Ganderkesee - Die Schulbänke verfügten über ein Tintenfass, die Schiefertafel galt als unverzichtbar. – Der Schulalltag, an den am Sonnabend in der Jägerklause erinnert wurde, kannte weder Computer noch Taschenrechner. Denn die waren noch nicht erfunden, als im Jahr 1954 an der Ganderkeseer Steinschule 40 (!) Kinder die Klasse 1 bildeten. Auch nicht, als sie später in die (damals neue) Schule an der Langen Straße einzogen. Am Sonnabend kam die Klasse zum Wiedersehen zusammen.
Manches von dem, was in den 1950er Jahren Teil des Stundenplans war, sei nur vor dem Hintergrund der damaligen Lebenssituation zu verstehen, zeigten sich Armin Langanke, Rudi Mayer und Reinhold Schill überzeugt. Beispiel: „Jeden Freitag war Duschzwang.“ Das sei eine recht pragmatische Regelung gewesen. Langanke: „Wer hatte damals schon Wanne oder Dusche zu Hause!“
Züchtig ging’s beim Duschen zu. Mädchen und Jungen wurden strikt getrennt, da half auch Hausmeister Emil Hoffmann. Weil es ja noch keine Aufklärung gab, „wurde nur geahnt“, wie Rudi Mayer die biologischen Kenntnisse vergnügt zusammenfasste. Allerdings: Neugierig sei man schon gewesen. Er habe einmal einen Blick durchs Schlüsselloch zu den Mädchen geworfen, gestand Armin Langanke.
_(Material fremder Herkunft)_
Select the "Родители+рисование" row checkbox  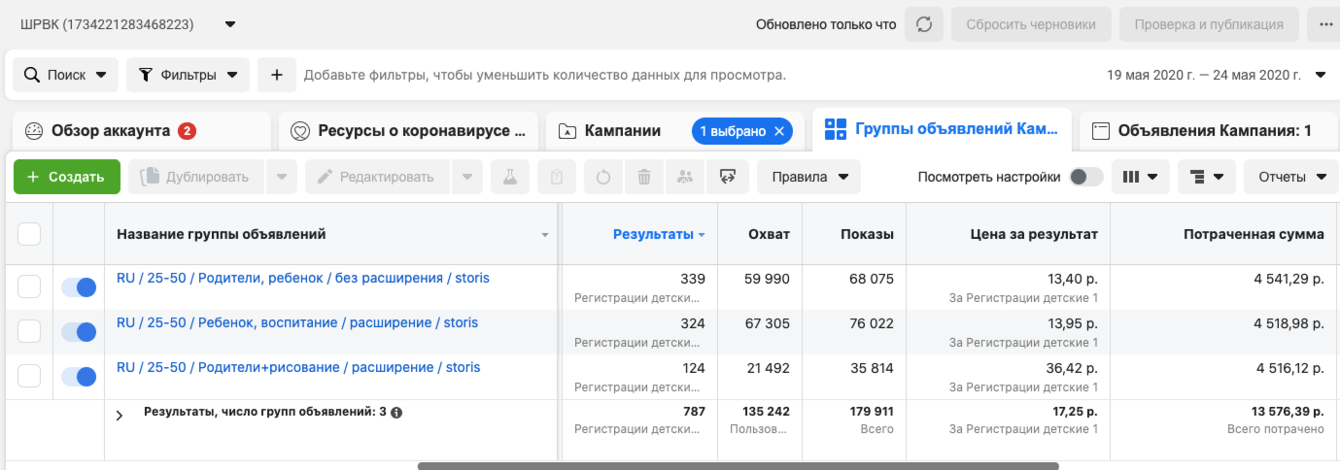30,376
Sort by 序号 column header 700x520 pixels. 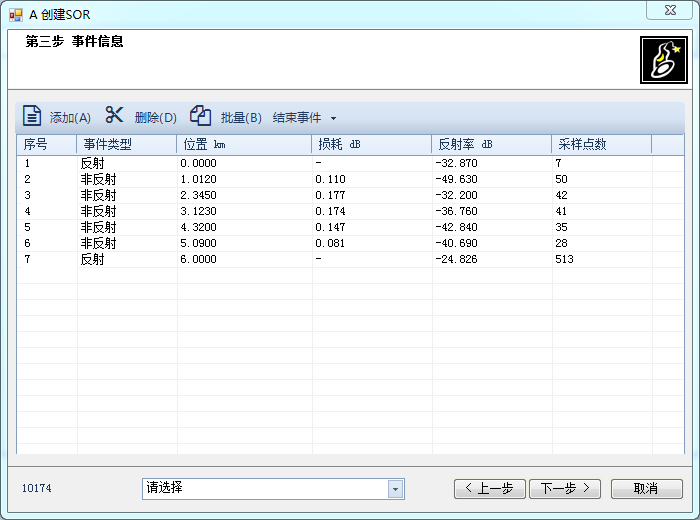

Was er gesehen hat? „Das Auge von einem Mädchen.“
Zum Schwimmunterricht fuhr die Klasse regelmäßig in ein Bremer Hallenbad – denn Ganderkesee hatte da noch nichts zu bieten.
Klar ablehnend steht Langanke dem damals noch üblichen „Einsatz des Rohrstocks“ gegenüber. „Entwürdigend fand ich das.“
Ganz und gar positiv blieben die Ausflüge im kollektiven Klassengedächtnis haften. „Unvergesslich“ sei die Radtour nach Wangerooge gewesen, wo man in der Jugendherberge im Westturm übernachtete. Toll auch die Fahrt nach Clausthal-Zellerfeld – an die am Sonnabend Fotos erinnerten.